I asked cracked engineers for their hottest takes on AI. They didn’t disappoint. Here’s the list.
Table of Contents
AGI Is Not Imminent
GPT-7 will not be AGI. AGI is not coming from ever-greater zero-shot reasoning models.
AI Is The Great Equalizer
In a weird sense, AI is the great equalizer; for example, you cannot hide. If you’re that talented, you can amass extraordinary leverage. Great engineers are harder to find but easier to distinguish.
Managing AGI Expectations
Sam is just driving the AGI narrative, which is fine for the broader ecosystem, but will cause downstream disappointment when a zero-shot reasoning model cannot act as a general intelligence agent.
Small Models Have Big Impact
Small (localized) LLMs + great data will be good enough for 90% of GDP shift. The world is running on spreadsheets.
AI Is An Amplifier
AI is an amplifier. Just like giving people money amplifies who they truly are, AI shows you how good you really are.
AI Leverage For Top Engineers
The superior your engineering knowledge is, the greater the leverage AI can bring. The difference in leverage between okay engineers and 10x engineers is not 1.5, or even 5, it’s probably 20x, 100x.
The Continual Learning Problem
There are still some very key problems with AI, the biggest of which is “sleep-time compute” (continual learning outside of context). This probably represents the biggest gap between AI and humans right now.
Go Beyond Memorized Facts
AI is VERY good at memorizing. If all you bring as an engineer is memorized facts, there’s no reason to hire you.
Infinite Context Is Far Away
The infinite context window / sleep time compute thing is pretty far away. Memorization / recalling the training data is not.
The Human Context Advantage
The biggest advantage you have as a human is understanding everything and only having to pay that cost once. Once I understand a codebase, I won’t have to be reprompted with ALL the context, whereas every time I start a new chat, I will need to give the AI all that context.
Delegating Memorization To AI
I use AI to replace the “memorizing” parts – specific syntax, etc. I still make the decisions, but I can delegate to AI because I know “whether the thing is possible or not.”
AI Works In Good Codebases
If you’re a developer and you think AI sucks at working in your codebase, you probably have a messy codebase.
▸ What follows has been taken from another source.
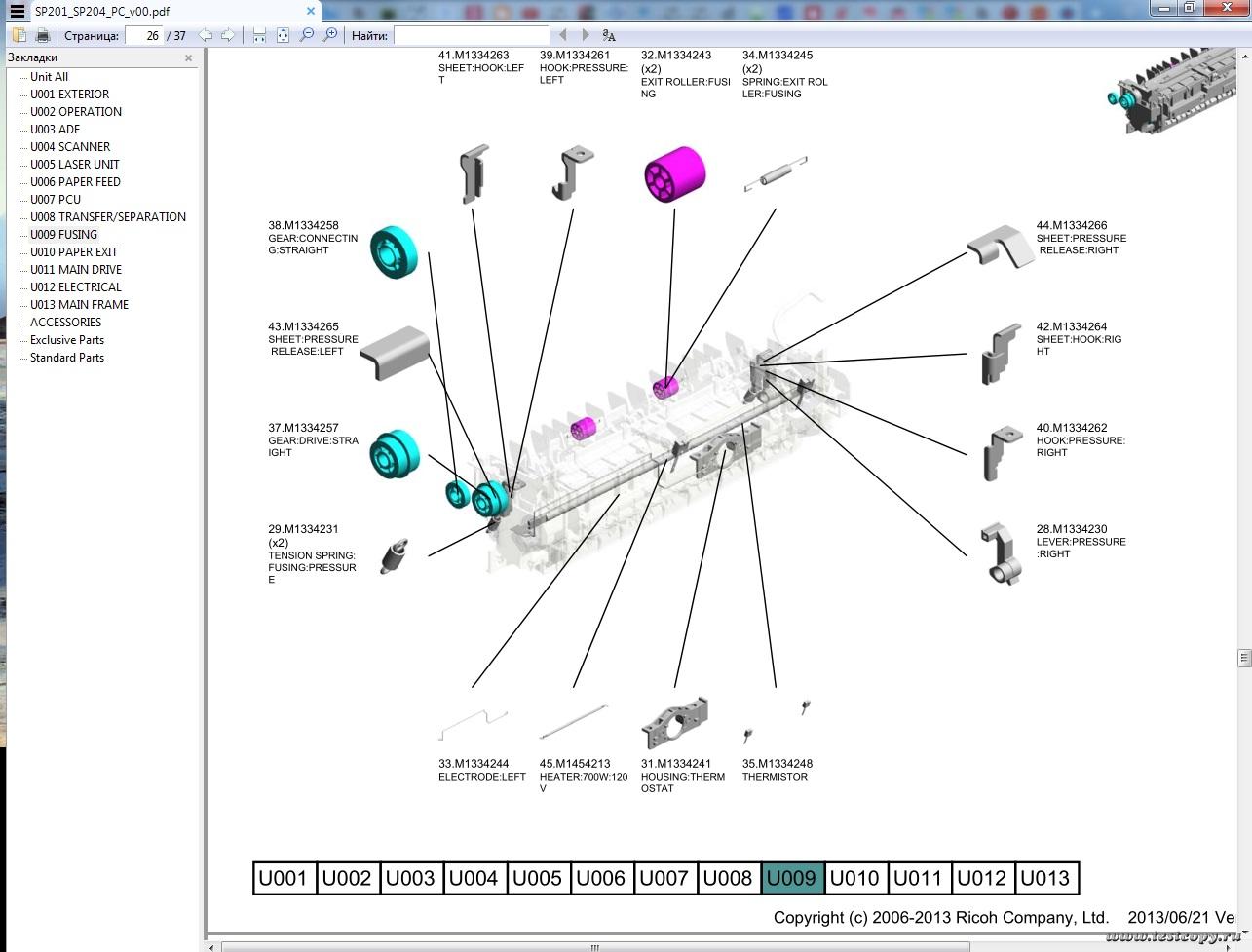
Task: Go to next page arrow
Action: 228,35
AI Won’t Replace Engineers
AI isn’t going to fully replace software engineers because that would require everyone being able to describe exactly what they want in their software (i.e., writing code). This is the age-old problem of the requirements never being quite specific enough.
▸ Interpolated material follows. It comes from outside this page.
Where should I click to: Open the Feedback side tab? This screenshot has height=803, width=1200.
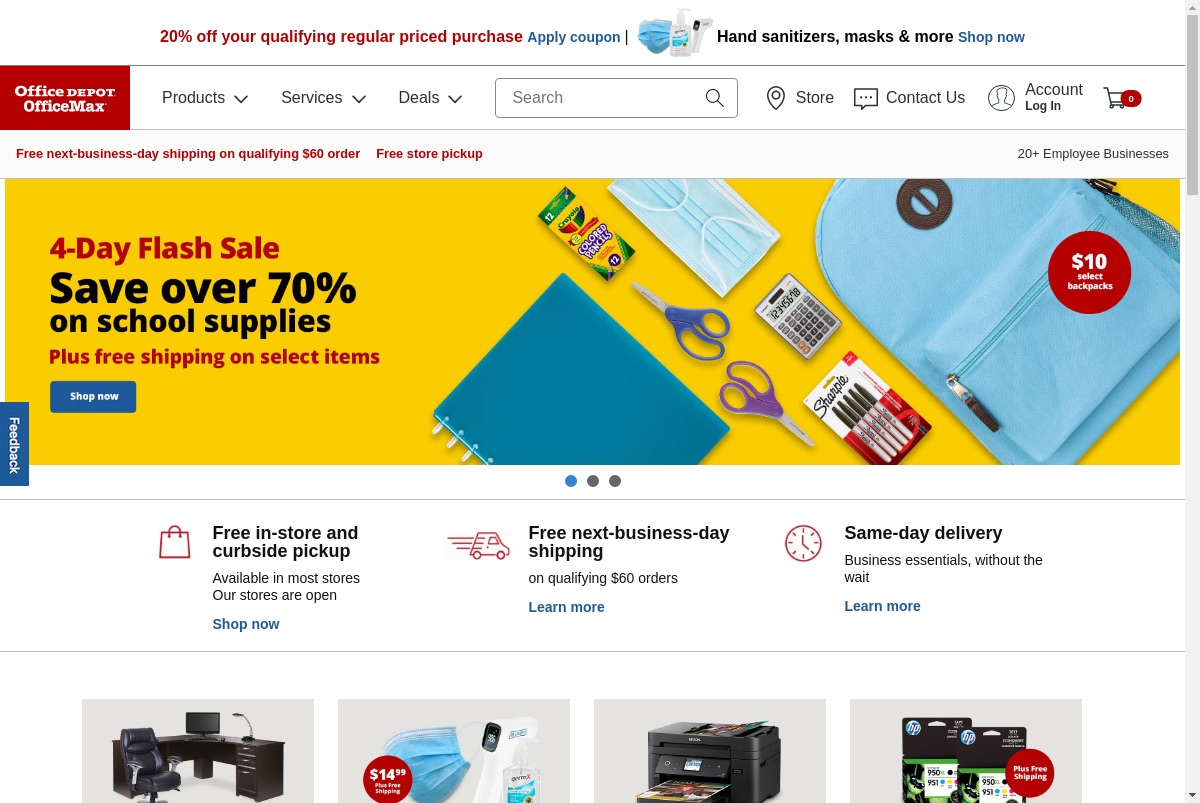(x=14, y=444)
The Future for Junior Developers
Everyone thinks junior developers are in trouble, but I actually think if they have solid fundamentals and can use AI, they will have a better shot than a senior engineer who learns slower and claims “AI isn’t that good.” Companies are getting rid of the least efficient engineers, not the least senior ones.
Key Takeaways
Here’s a recap:
- AGI won’t come from zero-shot reasoning models alone—localized LLMs with quality data will drive most economic impact.
- AI amplifies existing talent rather than replacing it, creating massive leverage gaps between good and great engineers.
- Critical AI limitations remain, particularly “sleep-time compute” and persistent context understanding.
- Humans excel at one-time learning and decision-making, while AI handles memorization and syntax.
- Junior developers with strong fundamentals and AI skills may outperform resistant senior engineers.
- Poor codebases become obvious when AI struggles to work with them – software engineering jobs are safe because defining requirements remains fundamentally difficult
Conclusion
The engineers paint a picture that’s far more nuanced than the usual “AI will replace everything” or “AI is overhyped” narratives. The real story is that AI is reshaping how we think about talent, productivity, and problem-solving in software development.
We’re not heading toward a world where AI replaces engineers. We’re entering an era where AI becomes the ultimate skill amplifier, separating those who understand both technology and human needs from those who only memorize syntax.
The winners won’t be the ones who fear AI or the ones who blindly embrace it—they’ll be the engineers who understand exactly where humans excel and where machines can take over the grunt work. The question isn’t whether AI will change software development; it’s whether you’ll be ready to leverage that change.